Wohin die 100 Euro fließen

Wie sich ein solcher Preis zusammensetzt, lässt sich nur grob schätzen; die Hersteller legen ihre Kalkulation nicht offen. Einer häufig zitierten Beispielrechnung zufolge entfällt der größte Brocken auf den Einzelhandel – rund 40 Euro. Ein gutes Stück bleibt beim Sportartikelhersteller als Gewinn, weitere Anteile gehen in Marketing und Vertrieb. Der Staat kassiert die Mehrwertsteuer von rund 16 Euro, und auch der Verband selbst verdient mit: über eine Lizenzgebühr von einigen Euro je Trikot.

Auffällig ist, was am Ende der Kette übrig bleibt: Auf die eigentliche Produktion – Material, Nähen, Transport – entfällt nur etwa ein Zehntel des Verkaufspreises. Der weitaus größere Teil ist Aufschlag für Marke, Handel und Steuer.

Genäht für wenig Geld

Produziert werden die Trikots überwiegend in asiatischen Ländern, häufig in Bangladesch. Dort liegt der gesetzliche Mindestlohn in der Textilindustrie nach Angaben von Arbeitsrechtsorganisationen bei umgerechnet etwa 100 Euro im Monat. Das verdeutlicht das Gefälle: Was eine Näherin in einem Monat verdient, entspricht in etwa dem Verkaufspreis eines einzigen Trikots. Hilfsorganisationen wie die Kampagne für Saubere Kleidung sprechen von Löhnen, die zum Leben kaum reichen, und kritisieren erzwungene Überstunden.

Ein bekanntes Muster

Das Trikot ist dabei kein Einzelfall, sondern steht für die Logik der globalen Bekleidungsproduktion: Große Marken geben niedrige Einkaufspreise vor, der Wertzuwachs entsteht vor allem in den Absatzmärkten. Initiativen wie die Fair Wear Foundation fordern seit Langem höhere Standards und existenzsichernde Löhne. Solange Marken und Handel ihre Spannen aber nicht antasten, bleibt das Verhältnis schief.

Was Verbraucher tun können

Wer beim Kauf ein gutes Gewissen möchte, hat begrenzte, aber reale Optionen: auf Siegel und Lieferketten-Transparenz achten, Kleidung länger tragen, Secondhand kaufen.

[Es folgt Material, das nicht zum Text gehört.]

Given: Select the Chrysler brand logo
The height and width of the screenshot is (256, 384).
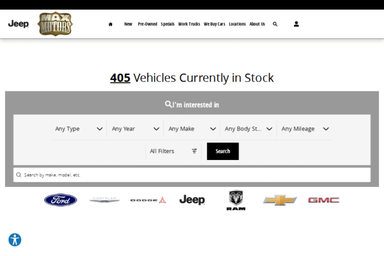Looking at the screenshot, I should pos(105,200).
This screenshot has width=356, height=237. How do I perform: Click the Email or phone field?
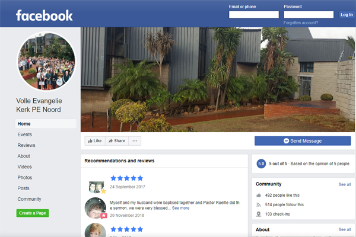pos(253,15)
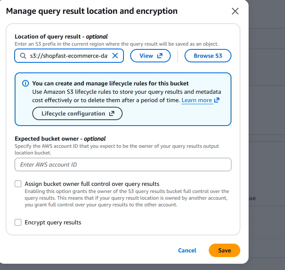Viewport: 285px width, 270px height.
Task: Save the query result settings
Action: click(224, 250)
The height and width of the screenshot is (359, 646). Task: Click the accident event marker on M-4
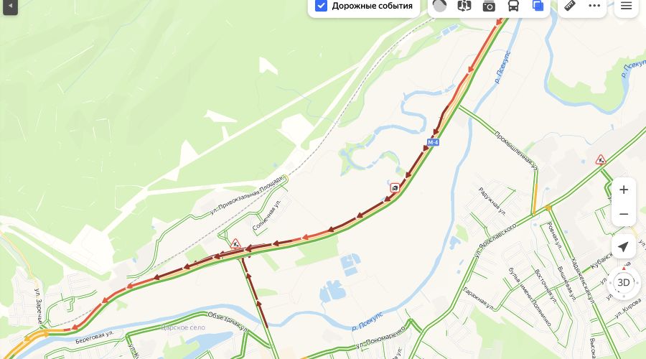point(395,188)
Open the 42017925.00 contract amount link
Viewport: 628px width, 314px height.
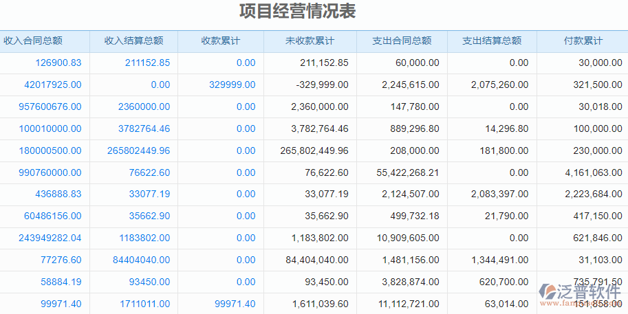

Das ändert das System nicht über Nacht. Doch je mehr Konsumenten nachfragen, wohin ihr Geld fließt, desto größer wird der Druck auf Hersteller, fairer zu kalkulieren. Das 100-Euro-Trikot ist insofern auch eine kleine Lektion in Sachen Wertschöpfung – und darin, wer sie sich aneignet.